The two largest orders relate to small field production projects, one in Iran for Shell Exploration B.V. and the other for Brovig in Tunisia, both due to commence in the summer of 2001.
In the Soroosh field, offshore Iran, Expro has teamed up with joint venture partner, Swire Pacific, to provide and operate an early production system for Shell. The joint venture interest was formerly held by PTI, which was acquired by Expro earlier this year.
In order to carry out Shell Exploration's contract, Expro and Swire Pacific have acquired the jack up production unit, formerly the 'Muna'.

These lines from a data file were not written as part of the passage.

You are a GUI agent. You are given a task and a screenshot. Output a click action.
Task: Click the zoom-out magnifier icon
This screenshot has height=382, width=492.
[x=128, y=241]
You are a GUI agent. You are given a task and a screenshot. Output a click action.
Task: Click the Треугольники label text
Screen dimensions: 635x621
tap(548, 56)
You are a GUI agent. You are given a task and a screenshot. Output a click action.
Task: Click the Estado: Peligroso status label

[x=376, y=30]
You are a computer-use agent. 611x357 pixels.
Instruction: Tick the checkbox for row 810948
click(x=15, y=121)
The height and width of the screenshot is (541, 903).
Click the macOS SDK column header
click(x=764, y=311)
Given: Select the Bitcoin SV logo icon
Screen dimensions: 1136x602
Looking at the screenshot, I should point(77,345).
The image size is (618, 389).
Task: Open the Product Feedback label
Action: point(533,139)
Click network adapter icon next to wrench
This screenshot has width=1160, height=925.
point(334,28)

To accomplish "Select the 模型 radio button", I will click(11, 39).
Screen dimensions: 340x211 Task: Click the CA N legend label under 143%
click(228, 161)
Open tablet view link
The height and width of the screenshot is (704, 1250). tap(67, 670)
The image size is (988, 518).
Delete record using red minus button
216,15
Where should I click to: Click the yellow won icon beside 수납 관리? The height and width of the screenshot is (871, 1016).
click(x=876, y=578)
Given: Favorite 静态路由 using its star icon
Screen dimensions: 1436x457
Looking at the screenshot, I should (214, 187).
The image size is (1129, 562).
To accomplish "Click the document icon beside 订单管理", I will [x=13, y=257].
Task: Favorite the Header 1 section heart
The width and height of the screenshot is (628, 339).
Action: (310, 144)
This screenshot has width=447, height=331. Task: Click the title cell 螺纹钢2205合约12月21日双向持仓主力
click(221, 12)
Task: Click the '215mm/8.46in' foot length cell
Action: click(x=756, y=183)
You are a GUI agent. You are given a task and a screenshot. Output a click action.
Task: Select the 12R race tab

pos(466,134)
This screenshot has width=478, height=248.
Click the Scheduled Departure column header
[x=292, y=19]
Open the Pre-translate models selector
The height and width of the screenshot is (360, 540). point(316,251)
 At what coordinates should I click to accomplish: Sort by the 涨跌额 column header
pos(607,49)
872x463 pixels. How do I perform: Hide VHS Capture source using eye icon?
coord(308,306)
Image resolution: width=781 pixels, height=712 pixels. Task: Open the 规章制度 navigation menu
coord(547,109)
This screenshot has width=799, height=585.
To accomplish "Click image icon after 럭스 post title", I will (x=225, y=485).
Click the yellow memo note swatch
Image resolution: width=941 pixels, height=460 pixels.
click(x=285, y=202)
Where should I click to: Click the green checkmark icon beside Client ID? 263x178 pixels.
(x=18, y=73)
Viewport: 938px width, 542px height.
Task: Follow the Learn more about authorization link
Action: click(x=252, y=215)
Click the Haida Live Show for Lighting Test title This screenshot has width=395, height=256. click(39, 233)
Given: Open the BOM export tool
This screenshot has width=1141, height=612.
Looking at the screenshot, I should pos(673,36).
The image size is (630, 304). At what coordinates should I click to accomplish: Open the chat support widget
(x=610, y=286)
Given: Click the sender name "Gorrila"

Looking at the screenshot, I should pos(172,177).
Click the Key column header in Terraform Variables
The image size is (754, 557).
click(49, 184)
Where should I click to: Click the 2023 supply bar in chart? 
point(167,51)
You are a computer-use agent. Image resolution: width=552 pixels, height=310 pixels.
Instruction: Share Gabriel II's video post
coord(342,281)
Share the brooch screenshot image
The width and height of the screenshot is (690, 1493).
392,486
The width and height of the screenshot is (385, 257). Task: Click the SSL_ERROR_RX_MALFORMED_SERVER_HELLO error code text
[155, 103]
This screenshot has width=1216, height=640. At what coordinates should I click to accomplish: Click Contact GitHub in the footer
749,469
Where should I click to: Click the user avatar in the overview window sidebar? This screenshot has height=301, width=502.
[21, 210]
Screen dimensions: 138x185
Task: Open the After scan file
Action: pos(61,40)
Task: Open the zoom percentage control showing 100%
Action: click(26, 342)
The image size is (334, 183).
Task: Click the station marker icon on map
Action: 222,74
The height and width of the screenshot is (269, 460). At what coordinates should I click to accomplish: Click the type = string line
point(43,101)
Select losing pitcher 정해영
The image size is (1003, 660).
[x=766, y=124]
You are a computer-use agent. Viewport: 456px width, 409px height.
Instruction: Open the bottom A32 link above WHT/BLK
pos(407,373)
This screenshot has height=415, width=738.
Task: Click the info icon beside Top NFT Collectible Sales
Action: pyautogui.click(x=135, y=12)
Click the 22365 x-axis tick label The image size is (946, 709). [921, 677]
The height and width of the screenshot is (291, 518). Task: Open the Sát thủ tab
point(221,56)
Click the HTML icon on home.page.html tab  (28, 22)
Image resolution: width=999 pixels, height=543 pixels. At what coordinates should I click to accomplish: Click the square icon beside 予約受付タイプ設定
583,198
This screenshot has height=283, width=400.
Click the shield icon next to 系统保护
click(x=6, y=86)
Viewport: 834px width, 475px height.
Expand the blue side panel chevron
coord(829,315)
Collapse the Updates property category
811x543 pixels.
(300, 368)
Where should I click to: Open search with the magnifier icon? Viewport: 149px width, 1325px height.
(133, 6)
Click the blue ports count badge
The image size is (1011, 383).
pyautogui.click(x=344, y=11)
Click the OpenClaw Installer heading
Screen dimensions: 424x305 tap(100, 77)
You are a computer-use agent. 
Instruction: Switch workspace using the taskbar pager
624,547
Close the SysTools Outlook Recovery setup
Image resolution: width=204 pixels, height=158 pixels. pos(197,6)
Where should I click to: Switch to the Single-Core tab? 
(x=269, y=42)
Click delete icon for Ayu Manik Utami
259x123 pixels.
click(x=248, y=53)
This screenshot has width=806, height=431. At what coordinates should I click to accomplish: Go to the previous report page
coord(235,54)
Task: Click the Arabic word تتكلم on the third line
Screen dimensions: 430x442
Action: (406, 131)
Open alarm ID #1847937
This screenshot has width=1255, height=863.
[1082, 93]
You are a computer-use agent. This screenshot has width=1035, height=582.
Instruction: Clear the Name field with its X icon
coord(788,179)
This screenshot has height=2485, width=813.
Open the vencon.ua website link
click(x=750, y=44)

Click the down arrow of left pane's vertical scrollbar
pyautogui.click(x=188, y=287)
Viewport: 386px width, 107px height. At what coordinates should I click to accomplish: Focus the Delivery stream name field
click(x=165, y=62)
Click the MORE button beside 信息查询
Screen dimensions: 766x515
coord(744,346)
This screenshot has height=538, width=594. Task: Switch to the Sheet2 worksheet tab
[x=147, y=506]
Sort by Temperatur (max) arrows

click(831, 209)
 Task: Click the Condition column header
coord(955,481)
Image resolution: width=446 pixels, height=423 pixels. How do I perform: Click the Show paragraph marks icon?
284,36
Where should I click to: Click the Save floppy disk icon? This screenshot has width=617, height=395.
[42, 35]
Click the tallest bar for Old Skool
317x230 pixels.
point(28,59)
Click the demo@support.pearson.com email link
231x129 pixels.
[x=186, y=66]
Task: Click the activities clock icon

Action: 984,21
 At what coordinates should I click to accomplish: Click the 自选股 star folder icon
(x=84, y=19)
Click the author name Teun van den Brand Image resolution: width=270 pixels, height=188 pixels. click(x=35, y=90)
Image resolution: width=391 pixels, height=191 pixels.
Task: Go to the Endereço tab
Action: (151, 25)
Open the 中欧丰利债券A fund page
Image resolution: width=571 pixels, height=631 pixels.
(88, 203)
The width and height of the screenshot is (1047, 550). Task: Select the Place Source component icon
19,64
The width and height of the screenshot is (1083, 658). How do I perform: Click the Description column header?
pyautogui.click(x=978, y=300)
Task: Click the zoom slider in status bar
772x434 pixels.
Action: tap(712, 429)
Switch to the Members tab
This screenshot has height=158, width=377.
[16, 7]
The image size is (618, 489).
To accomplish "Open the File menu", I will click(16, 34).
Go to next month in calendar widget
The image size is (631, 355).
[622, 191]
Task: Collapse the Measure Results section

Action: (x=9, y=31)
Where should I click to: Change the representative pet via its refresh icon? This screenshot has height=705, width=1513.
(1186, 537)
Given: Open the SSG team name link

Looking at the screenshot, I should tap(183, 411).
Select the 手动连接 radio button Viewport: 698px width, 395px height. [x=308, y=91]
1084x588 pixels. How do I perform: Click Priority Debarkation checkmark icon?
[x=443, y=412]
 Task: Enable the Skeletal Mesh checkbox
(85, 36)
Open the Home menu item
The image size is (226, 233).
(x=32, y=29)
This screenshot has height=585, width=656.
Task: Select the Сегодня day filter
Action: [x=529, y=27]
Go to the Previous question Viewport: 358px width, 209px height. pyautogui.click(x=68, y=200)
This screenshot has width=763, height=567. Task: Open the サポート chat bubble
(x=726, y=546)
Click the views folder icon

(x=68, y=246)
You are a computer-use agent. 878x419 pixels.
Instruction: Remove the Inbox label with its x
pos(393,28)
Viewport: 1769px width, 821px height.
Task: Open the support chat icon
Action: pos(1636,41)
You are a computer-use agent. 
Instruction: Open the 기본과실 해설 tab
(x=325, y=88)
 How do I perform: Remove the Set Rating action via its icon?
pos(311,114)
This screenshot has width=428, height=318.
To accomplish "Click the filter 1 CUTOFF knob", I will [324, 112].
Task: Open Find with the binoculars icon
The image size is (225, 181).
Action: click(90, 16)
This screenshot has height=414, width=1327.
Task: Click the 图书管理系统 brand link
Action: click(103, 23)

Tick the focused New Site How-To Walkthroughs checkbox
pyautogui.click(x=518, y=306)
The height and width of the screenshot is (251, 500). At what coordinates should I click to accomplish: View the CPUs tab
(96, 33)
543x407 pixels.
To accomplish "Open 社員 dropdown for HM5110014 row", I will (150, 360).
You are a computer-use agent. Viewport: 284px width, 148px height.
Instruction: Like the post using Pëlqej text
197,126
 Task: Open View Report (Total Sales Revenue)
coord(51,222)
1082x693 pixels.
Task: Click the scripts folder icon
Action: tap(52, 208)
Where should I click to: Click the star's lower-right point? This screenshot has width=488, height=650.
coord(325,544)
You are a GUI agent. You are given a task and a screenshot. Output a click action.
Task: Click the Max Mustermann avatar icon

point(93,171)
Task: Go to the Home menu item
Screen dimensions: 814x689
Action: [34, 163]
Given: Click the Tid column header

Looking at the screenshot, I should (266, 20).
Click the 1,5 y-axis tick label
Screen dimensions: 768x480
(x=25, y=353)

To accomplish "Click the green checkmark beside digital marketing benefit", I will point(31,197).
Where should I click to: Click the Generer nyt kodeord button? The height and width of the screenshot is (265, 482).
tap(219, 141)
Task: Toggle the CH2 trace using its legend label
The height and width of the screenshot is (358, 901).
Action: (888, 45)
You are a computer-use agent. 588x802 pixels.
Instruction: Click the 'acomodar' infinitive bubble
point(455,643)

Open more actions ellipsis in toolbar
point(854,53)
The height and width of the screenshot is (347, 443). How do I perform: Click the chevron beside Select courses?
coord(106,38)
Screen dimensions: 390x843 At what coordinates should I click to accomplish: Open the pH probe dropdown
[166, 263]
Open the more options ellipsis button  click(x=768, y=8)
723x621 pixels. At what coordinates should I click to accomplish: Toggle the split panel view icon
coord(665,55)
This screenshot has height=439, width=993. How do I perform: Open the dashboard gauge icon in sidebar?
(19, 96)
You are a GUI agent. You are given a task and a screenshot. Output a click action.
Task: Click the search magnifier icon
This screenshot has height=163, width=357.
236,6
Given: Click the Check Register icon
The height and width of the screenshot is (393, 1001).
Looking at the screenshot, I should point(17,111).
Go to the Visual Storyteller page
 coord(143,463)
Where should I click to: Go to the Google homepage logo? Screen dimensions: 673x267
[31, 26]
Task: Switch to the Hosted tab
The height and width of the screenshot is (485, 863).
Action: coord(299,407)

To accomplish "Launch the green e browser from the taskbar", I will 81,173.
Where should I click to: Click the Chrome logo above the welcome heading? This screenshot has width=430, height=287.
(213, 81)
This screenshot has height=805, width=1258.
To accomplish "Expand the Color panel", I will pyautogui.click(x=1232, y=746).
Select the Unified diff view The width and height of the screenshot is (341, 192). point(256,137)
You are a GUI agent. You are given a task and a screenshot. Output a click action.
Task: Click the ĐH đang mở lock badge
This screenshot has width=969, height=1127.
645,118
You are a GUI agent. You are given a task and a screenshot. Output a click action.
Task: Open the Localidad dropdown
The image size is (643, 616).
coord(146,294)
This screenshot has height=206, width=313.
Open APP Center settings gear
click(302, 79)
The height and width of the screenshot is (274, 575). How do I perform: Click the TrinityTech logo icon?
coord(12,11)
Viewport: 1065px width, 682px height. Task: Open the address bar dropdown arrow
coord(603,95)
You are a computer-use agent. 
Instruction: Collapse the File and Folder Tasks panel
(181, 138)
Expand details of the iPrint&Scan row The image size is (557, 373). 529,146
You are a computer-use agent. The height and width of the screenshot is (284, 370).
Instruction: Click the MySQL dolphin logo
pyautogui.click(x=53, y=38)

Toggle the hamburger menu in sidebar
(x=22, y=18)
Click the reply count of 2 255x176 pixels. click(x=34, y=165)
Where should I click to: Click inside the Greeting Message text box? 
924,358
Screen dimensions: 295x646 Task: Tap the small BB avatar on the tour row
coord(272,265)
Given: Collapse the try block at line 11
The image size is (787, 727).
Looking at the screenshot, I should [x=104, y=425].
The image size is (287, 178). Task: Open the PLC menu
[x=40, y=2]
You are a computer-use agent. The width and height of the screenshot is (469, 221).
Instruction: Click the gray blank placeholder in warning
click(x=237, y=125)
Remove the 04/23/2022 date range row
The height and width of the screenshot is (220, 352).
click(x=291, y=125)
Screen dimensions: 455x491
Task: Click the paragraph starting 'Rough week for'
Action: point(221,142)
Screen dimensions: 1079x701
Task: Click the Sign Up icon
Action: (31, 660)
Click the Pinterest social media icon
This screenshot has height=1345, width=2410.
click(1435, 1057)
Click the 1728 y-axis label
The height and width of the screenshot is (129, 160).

The existing production capacity of the unit will be upgraded from 60,000 bopd to 100,000 bopd. The conversion will also include the installation of 10 MW of power generation. This contract represents Expro's first major step into the Middle East market.
For Brovig, Expro will provide and operate production facilities onboard its' FPSO installed in the Isis field, offshore Tunisia.
The facilities onboard Brovig's FPSO are designed to handle 30,000 bopd and include gas compression and gas-liquid recovery systems.
The gas handling facilities have been designed by Expro's Houston-based engineering company, SPS Inc. Expro will also be providing well planning and completion design services to the field operator Coparex.
Expro has also secured a major field rejuvenation project in Kazakhstan with Baker Hughes for the Agip/BG consortium, with an initial value to Expro of £9 million.
Expro's workscope within this contract includes the provision of slickline, well testing, data acquisition and sampling services as well as the supply of multiphase logging tools.
The first phase of the three-year contract is scheduled to commence during January 2001.Other contract awards include BP Colombia, Santa Fe Indonesia and Chevron Equatorial Guinea.
John Dawson, the Expro Chief Executive said: "We have been working on these projects for many months, we knew our client commitment was there, but to see them converted to orders unfolding over the next few years means the industry is now getting back to work. We saw this six months ago in North America but it is heartening to see confidence spreading to other global markets."